The company does not explain how this process of comparison works, but it implies that they identify a subset of knowledge and skills that fall into both camps, then simply test kids on that.

To feel confident in this process, we would need to be certain that the subset is sufficient in size and scope to support the dual claims. That is, we would need to know what lies outside the overlap slice, as well as what lies within. What is being taught in high school that does not appear on the test because it is not a college-ready expectation? Likewise, what college-ready expectations do not appear on the test because they are not being taught in high school?

Once we knew those things, then we could validate the ACT by answering this question: Is the overlap slice sufficient to support both the claim that the test measures what is being taught in high school and the claim that it measures college readiness?

In other words, is there enough of the high school curriculum on the test to justify calling it a valid measure of high school achievement? And are there, at the same time, enough college expectations on the test to justify calling it a valid measure of college readiness?

ACT doesn’t attempt to answer these questions. As far as the ACT is concerned, if you demonstrate proficiency on the test, then ipso facto you’ve both mastered your high school curriculum and are ready for college, because the claims they make for the test require that the two constructs be identical.

What if you don’t do so well on the test? Is it because you haven’t learned well enough what you’ve been taught? Or because you haven’t been taught what you’re being tested on?

The ACT simply doesn’t allow for the second possibility.

In point of fact, if high schools were teaching certain essential college-ready skills – how to revise your work in response to feedback, for example—a conventional standardized test like the ACT would never be able to detect it, because it cannot provide for test-takers opportunities to do the kind of authentic, extended, or collaborative intellectual work that will be required of them in college.

But alas, as mentioned already, plenty of research demonstrates that there is a significant difference between high school learning and college expectations, suggesting that any overlap might not be very robust.  According to a six-year national study on college readiness from Stanford, “coursework between high school and college is not connected; students graduate from high school under one set of standards and, three months later, are required to meet a whole new set of standards in college.”

ACT’s own research confirms this. Two things jump out from the National Curriculum Survey results. First, as we can see from the table below, in many cases the Survey does not ask high school teachers and college instructors the same questions, so there is not much opportunity for determining where high school teaching lines up, or not, with college expectations. The Survey doesn’t look like a very good tool for comparing high school teaching to college expectations in Writing, for example.

The second thing is, where the Survey does provide opportunities for comparing high school with college, it finds that high school teaching does not align with college expectations. The Survey report points out, for example, that high school Writing teachers and college instructors are not emphasizing the same skills. Further, high school math teachers do not agree with college math instructors about what skills are important for success in STEM courses. Less than half of high school teachers believe that the Common Core math standards (which ACT stresses are in line with its own College Readiness Standards) match college instructors’ expectations for college readiness.

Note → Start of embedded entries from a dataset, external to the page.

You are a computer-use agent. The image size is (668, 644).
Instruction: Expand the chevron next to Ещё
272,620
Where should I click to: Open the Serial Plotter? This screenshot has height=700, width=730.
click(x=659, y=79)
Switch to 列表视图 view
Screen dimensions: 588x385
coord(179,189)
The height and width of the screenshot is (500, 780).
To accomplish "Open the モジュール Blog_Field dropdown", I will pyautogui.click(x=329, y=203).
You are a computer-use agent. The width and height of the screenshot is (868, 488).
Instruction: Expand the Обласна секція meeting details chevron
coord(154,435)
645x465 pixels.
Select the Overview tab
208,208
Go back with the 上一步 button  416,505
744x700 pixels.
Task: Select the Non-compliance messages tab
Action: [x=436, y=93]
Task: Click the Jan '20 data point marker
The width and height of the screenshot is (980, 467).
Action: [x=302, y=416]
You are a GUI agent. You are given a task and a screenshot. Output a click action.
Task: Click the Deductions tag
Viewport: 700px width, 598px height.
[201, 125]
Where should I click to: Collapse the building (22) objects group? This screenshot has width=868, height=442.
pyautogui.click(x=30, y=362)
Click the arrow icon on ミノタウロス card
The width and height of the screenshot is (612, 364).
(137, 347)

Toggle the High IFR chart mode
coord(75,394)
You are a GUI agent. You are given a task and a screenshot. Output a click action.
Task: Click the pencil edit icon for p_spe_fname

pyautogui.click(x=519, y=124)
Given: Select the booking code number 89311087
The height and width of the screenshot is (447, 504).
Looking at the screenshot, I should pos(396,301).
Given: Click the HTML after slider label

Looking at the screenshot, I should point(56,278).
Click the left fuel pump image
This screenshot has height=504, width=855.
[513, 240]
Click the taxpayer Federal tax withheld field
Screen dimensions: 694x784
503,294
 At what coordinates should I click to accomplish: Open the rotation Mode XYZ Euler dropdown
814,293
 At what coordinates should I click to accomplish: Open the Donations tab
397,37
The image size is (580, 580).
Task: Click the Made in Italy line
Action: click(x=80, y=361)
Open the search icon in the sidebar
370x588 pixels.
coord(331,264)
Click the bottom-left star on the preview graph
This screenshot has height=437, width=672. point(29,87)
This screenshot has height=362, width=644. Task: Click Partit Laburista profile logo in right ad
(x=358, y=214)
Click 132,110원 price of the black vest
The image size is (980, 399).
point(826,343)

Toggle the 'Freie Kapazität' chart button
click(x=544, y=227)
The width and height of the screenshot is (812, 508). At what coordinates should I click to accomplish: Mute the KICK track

In other words, ACT’s own Survey shows that, to a significant extent, the knowledge and skills high school teachers are teaching are not the knowledge and skills college instructors are expecting of entering students.

Hence the college-readiness gap.

But if those two bodies of knowledge and skills aren’t the same, how can ACT support the claim that its test measures both what students actually learn and what ACT says they should learn for college readiness? The test doesn’t distinguish a “high-school-learning” part from a “college-requirements” part. As far as the test is concerned, it’s all the same.

In fact, ACT can’t really support both claims at the same time. But they make them anyway because they want to sell the test to two distinct markets. They want to sell it to students who are trying to get into college, so they call it a college-readiness test. And they want to sell it to states and districts for accountability purposes. These entities want to know whether their students are learning what they’re being taught; thus ACT calls the test curriculum-based.

But, we might wonder, don’t standards take care of all this? Standards, after all, both reflect the skills needed for college readiness and guide high school curriculum, right? Therefore, if the test aligns with the standards, then it’s both curriculum-based and a college-readiness indicator, because those are the same thing.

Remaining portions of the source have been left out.